Targeting the mPGES-PGE-EP4 pathway with MF63, MK886, and Grapiprant as a potential therapeutic strategy for Escherichia coli-induced endometritis in dairy cows.

Escherichia coli (E. coli) is the primary causative agent of endometritis in dairy cows. Antibiotics and non-steroidal anti-inflammatory drugs (NSAIDs) are the main treatments; however, prolonged antibiotic use promotes bacterial resistance, while NSAIDs can delay ovulation and impair reproduction. Safer and more effective alternative therapies are needed to control infection while minimizing adverse effects. In the bovine uterine microenvironment, prostaglandin E (PGE) plays a key role by activating the EP4 receptor. However, the therapeutic potential of microsomal prostaglandin E synthase-1 (mPGES-1) inhibitor (MF63), mPGES-1 regulator (MK886) and the EP4 receptor antagonist (Grapiprant) in bacterial endometritis remains unclear.

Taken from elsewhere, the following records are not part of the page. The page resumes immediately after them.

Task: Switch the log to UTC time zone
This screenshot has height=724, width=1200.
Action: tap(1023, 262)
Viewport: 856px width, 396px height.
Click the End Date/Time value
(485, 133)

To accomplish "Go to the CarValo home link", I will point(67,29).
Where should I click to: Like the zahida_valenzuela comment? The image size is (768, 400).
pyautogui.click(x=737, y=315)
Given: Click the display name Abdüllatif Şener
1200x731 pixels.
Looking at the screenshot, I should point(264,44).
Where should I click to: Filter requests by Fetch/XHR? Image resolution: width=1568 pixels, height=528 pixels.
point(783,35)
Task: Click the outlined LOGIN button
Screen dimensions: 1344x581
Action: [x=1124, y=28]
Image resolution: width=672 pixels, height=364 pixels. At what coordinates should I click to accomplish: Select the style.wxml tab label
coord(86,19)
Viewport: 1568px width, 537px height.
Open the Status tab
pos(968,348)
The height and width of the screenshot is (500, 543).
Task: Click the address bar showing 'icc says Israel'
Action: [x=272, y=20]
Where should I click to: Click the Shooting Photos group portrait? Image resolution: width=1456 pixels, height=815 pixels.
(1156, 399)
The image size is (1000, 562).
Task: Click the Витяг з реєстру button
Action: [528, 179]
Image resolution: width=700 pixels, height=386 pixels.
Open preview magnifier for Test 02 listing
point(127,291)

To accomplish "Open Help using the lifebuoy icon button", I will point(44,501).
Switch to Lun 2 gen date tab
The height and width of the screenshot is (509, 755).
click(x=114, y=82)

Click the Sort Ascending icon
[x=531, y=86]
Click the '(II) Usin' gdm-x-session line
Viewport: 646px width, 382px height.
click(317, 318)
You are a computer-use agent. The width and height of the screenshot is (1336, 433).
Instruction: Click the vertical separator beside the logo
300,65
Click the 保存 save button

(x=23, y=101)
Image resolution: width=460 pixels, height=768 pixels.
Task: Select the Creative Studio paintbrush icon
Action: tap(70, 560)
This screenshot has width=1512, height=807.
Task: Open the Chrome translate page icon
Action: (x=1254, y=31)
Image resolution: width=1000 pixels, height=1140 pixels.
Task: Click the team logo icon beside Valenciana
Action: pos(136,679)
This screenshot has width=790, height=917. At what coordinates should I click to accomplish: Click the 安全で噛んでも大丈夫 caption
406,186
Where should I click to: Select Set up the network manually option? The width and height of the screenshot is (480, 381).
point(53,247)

This study investigates the therapeutic potential of MF63, MK886 and Grapiprant in mitigating E. coli-induced endometritis in dairy cow. Molecular docking showed that MF63 and MK886 efficiently bind to mPGES-1, while Grapiprant stably binds to the EP4 receptor. Additionally, these inhibitors significantly suppressed PGE secretion in E. coli-infected bovine endometrial tissues. Hematoxylin and eosin staining and immunofluorescence analysis demonstrated that MF63, MK886, and Grapiprant significantly reduced E. coli-induced tissue damage and the expression of damage-associated molecular patterns, such as HMGB-1 and HABP-2. Furthermore, these treatments decreased pro-inflammatory cytokines (TNF-α, IL-6, IL-1β) and the chemokine IL-8 while increasing IL-10 expression. In conclusion, targeting the mPGES-PGE-EP4 pathway may offer a safer, more effective alternative for managing E. coli-induced endometritis in dairy cows.